A former co-worker of mine recently blogged about trying to do a disk expansion on a server with a snapshot.  As a general rule – this is something you want to avoid doing.  Fortunately, the VI Client is smart enough to know this is a bad thing and will prevent you from doing it.

Unfortunately, the service console is not smart enough, and follows the general Unix rule of, well shucks if you have root level permissions, you must  know what you are doing.

So let’s say you try to expand a VMDK of a Virtual machine with a Snapshot in the VI Client, you’ll get an error message.  There are two different error messages you’ll see (as of VC Build: 119598 – VC 2.5 U3).

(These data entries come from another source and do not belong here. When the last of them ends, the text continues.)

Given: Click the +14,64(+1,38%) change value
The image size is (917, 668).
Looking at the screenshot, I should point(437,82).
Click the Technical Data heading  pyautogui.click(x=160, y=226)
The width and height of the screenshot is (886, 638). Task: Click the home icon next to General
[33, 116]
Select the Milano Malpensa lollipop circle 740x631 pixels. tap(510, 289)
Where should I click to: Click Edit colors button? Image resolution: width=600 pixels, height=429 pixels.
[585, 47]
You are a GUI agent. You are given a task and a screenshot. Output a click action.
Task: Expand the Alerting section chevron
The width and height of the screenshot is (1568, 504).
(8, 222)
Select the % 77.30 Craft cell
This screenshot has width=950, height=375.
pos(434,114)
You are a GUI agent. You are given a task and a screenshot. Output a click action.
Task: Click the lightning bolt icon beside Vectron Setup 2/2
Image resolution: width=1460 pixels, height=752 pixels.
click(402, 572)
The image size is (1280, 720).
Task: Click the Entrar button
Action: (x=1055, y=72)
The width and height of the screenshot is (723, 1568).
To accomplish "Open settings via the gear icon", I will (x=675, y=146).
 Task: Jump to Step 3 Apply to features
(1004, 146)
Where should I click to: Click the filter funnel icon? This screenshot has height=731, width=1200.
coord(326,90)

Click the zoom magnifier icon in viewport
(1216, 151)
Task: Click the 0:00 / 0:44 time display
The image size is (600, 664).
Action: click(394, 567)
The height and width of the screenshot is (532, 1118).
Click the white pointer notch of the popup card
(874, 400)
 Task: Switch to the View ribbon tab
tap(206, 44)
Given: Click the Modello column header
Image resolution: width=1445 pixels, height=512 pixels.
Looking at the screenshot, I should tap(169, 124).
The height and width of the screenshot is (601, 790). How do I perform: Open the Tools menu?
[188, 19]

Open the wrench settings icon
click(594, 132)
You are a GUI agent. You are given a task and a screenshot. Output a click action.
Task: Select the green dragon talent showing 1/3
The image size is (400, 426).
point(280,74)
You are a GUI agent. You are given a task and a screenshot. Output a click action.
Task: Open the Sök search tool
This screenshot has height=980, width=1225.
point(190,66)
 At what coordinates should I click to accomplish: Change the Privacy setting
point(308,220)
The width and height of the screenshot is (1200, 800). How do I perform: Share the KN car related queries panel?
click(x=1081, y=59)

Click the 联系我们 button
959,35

If the machine is powered off you’ll get:
snapshot-poweredoff

If the machine is powered on you’ll get:
snapshot-poweredon

Hopefully at this point, you will do the intelligent thing and do what you should have done initially, and Commit (Delete All) or Revert (Rollback) any snapshots this machine has.  If you happen to be less intelligent, and log on to the Service Console, and execute a
vmkfstools -x #gb /vmfs/volumes/datastore1/OMGIRDUMB/OMGIRDUMB.vmdk.  You’ll be pleased to know that your vmdk is now expanded.

What you won’t be so pleased to know is that your virtual machine won’t power on anymore.  Your snapshot for that drive is invalid.  The specific error message you’ll get will be along the lines of “Cannot open the disk /vmfs/volumes/datastore1/OMGIRDUMB/OMGIRDUMB-000001.vmdk or one of the snapshot disk it depends on.”  ROFLMAO, you are officially screwed now!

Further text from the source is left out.